GOAL OF THE EXERCISE:
From the line containing "You are a computer-use" through the last line, print the records exactly and nothing else.

GIVEN ENTRIES:
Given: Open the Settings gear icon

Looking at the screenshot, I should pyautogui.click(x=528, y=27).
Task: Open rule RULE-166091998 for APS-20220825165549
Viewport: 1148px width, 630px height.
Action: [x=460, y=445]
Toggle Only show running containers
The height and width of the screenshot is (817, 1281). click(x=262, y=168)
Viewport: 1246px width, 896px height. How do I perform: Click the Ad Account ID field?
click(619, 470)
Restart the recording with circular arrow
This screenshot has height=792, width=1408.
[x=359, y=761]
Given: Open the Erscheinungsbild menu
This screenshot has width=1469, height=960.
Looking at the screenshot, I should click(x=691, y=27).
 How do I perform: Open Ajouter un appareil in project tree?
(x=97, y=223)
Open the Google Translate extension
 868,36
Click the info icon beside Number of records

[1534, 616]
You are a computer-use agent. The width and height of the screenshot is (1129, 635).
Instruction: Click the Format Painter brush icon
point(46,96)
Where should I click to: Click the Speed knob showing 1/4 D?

RESULT OF THIS TASK:
You are a computer-use agent. The width and height of the screenshot is (1129, 635).
Instruction: Click the Format Painter brush icon
point(46,96)
Where should I click to: Click the Speed knob showing 1/4 D?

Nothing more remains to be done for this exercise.